Rede von
Wilhelm
Mellies
- Parteizugehörigkeit zum Zeitpunkt der Rede:
(SPD)
- Letzte offizielle eingetragene Parteizugehörigkeit: (SPD)
Meine Damen und Herren! Der Antrag der sozialdemokratischen Fraktion stand in der 40. Sitzung des Hohen Hauses am 23. Februar zum erstenmal zur Debatte. In dieser Debatte hat auch der Herr Minister Kaiser das Wort ergriffen, und ich bitte den Herrn Präsidenten, mir zu gestatten, aus dem Schlußteil der Rede des Herrn Ministers vier Sätze vorzulesen. Der Herr Minister hat damals ausgeführt:
Es kommen hier insbesondere Bundesbehörden aus dem Zuständigkeitsbereich des Justiz-, des Finanz- und des Arbeitsministeriums in Betracht, und ich darf hierzu gleich bemerken, daß ich persönlich der Auffassung bin, daß nicht nur das Bundesaufsichtsamt für Privatversicherung und andere Behörden, die hier aufgeführt sind, nach Berlin gehören, sondern auch noch andere Behörden, und ich insbesondere werde mit Nachdruck dafür eintreten. Nur gebe ich, meine Damen und Herren, noch einmal dem sehr dringenden Wunsche Ausdruck, daß wir uns in dieser ganzen Angelegenheit herüber und hinüber mit größerem Vertrauen begegnen. Wir gestehen dabei der Opposition ganz selbstverständlich durchaus das Recht immer neuer Mahnung und immer neuen Antriebs zu. Nur sollte diese ihre Tätigkeit nicht von erkennbarem Mißtrauen getragen sein.
So sagte der Herr Minister in der 40. Sitzung des Bundestages. Ich glaube, meine Damen und Herren, wenn der Herr Minister heute Rückschau hält, dann wird er angesichts des Ergebnisses, das bis heute vorliegt, im stillen — denn öffentlich darf er es ja nicht tun — der sozialdemokratischen Fraktion recht geben, daß ein gewisses Mißtrauen hier durchaus berechtigt war.

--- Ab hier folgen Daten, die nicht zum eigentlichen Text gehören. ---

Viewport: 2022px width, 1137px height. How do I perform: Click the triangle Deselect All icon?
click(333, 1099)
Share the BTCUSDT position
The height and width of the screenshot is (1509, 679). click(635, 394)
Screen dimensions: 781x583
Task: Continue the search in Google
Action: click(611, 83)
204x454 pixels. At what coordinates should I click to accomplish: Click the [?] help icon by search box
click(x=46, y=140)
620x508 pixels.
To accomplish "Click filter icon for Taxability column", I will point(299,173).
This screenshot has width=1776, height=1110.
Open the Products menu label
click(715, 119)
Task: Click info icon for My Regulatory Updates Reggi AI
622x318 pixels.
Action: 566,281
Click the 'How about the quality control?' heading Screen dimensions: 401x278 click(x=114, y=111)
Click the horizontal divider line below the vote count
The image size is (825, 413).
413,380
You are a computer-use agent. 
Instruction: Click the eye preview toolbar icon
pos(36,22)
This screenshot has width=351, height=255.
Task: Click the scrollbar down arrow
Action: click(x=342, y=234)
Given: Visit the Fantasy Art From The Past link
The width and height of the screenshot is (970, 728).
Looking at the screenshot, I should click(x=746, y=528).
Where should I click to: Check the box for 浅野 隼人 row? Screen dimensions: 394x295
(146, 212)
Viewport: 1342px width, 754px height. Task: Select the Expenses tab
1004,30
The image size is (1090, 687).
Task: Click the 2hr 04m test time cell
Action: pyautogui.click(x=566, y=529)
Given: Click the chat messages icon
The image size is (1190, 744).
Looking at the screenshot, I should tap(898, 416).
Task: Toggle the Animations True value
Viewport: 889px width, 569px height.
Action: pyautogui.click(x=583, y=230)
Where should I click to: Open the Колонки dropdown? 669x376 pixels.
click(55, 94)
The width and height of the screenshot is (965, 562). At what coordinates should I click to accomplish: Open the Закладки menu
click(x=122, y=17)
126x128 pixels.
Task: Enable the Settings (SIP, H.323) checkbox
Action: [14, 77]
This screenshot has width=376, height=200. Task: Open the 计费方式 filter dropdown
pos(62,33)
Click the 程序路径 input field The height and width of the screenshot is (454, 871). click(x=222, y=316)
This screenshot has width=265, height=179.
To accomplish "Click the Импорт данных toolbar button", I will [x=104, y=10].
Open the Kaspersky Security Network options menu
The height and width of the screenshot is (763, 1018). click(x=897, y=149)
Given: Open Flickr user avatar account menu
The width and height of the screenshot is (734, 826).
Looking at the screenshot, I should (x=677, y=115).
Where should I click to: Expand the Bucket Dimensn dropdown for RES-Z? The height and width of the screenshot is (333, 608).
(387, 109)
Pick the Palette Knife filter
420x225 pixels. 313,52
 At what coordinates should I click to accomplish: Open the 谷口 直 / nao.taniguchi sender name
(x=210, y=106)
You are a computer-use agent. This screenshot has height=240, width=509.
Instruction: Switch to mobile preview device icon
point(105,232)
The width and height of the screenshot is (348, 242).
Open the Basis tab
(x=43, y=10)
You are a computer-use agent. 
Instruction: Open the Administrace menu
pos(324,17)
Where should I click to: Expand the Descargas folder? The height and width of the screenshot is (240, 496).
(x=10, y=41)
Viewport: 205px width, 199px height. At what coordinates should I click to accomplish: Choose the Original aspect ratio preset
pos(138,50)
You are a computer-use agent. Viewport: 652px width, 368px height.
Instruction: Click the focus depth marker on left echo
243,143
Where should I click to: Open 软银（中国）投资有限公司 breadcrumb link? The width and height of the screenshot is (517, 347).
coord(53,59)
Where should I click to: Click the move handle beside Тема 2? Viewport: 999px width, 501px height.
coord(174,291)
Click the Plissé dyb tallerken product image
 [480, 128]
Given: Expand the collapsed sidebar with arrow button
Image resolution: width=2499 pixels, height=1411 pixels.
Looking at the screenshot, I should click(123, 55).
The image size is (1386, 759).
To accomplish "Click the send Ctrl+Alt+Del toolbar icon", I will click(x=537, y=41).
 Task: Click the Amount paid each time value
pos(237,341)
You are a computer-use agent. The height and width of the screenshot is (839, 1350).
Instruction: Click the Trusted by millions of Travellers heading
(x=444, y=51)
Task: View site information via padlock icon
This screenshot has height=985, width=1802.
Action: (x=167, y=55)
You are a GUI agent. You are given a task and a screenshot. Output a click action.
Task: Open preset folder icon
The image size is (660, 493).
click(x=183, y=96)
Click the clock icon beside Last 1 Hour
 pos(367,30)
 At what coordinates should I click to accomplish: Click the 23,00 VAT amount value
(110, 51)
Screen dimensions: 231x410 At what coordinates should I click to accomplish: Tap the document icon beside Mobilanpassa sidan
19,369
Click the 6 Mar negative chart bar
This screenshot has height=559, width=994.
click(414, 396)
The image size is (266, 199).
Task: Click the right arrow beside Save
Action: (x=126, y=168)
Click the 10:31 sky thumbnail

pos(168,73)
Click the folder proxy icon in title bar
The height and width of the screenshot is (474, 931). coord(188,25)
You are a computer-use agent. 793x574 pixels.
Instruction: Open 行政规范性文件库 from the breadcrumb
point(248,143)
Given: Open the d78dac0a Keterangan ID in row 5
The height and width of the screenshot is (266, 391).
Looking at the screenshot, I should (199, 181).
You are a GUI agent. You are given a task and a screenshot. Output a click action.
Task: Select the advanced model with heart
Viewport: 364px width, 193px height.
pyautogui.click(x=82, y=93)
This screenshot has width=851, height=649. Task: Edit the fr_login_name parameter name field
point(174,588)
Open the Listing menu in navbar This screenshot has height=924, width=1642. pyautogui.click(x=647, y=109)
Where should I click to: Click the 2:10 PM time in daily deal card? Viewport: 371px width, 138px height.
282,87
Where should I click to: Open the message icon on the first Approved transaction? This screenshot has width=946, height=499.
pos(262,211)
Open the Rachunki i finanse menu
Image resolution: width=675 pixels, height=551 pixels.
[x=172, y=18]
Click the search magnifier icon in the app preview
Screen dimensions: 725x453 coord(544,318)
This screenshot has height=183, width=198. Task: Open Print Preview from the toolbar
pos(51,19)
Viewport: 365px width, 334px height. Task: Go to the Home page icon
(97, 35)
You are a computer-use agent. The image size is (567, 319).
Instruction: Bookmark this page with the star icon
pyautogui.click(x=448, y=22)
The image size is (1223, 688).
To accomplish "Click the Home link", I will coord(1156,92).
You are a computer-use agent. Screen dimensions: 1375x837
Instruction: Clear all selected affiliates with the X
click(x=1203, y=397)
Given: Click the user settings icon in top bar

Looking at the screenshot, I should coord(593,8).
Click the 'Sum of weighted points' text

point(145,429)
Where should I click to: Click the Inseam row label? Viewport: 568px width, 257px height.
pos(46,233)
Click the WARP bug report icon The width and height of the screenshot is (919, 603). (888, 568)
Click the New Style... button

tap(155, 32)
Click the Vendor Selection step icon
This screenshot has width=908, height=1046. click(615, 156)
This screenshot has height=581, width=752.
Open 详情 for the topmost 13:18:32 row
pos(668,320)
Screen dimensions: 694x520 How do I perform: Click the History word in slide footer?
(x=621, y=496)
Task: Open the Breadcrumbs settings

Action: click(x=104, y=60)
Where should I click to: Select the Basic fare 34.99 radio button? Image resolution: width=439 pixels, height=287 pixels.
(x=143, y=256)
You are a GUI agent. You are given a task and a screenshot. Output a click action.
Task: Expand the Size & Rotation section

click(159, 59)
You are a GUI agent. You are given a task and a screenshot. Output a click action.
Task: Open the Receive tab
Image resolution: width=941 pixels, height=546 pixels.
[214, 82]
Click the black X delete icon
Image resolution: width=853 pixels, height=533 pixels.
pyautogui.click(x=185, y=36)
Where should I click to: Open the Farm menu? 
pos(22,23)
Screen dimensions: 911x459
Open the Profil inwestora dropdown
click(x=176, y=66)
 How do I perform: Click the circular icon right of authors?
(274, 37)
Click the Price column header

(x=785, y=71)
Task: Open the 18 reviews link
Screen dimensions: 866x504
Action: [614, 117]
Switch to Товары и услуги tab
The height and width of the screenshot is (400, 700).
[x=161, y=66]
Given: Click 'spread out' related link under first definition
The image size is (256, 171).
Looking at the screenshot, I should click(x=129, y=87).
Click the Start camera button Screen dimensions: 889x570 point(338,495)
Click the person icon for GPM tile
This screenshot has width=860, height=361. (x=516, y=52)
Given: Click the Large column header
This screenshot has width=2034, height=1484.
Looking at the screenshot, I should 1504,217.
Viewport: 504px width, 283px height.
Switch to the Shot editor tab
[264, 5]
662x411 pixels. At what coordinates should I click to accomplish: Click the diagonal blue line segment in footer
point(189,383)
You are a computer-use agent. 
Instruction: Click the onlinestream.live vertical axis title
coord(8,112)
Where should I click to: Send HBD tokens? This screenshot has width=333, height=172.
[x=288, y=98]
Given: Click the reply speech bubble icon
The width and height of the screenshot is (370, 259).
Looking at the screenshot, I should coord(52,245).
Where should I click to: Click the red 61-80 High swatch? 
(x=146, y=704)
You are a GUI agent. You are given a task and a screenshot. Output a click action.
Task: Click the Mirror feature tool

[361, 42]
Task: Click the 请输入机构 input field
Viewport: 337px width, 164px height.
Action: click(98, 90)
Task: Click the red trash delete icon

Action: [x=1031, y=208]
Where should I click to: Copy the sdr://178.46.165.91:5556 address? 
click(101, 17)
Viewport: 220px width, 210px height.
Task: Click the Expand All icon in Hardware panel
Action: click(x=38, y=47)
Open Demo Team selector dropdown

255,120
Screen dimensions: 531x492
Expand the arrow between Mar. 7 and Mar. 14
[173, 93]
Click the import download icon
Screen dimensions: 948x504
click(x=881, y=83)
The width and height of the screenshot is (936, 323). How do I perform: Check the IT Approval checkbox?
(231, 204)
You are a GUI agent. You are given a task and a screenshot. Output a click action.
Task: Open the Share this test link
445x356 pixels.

Als in einer der ersten Sitzungen des Berlin-Ausschusses im Herbst vorigen Jahres über diese Frage gesprochen wurde, da hat ein Referent des Ministeriums ausgeführt, die Einwände gegen die Verlegung von Bundesbehörden nach Berlin nähmen ungeheuer zu, und die Akten darüber häuften sich schon in den Ministerien. Gegenwärtig scheint der Zustand sogar so zu sein, daß man sich nicht nur auf derartige schriftliche Vorstellungen beschränkt, sondern daß sich in den Ministerien ganz offen Fronten gegen die Verlegung von Bundesbehörden nach Berlin bilden. Der Herr Justizminister kam in Berlin in eine Gehr unangenehme Lage, als er darauf hinweisen mußte, daß er hinsichtlich des Verbleibs der Warenzeichenabteilung des Patentamtes in Berlin gegen die gesamte Front seines Ministeriums stände.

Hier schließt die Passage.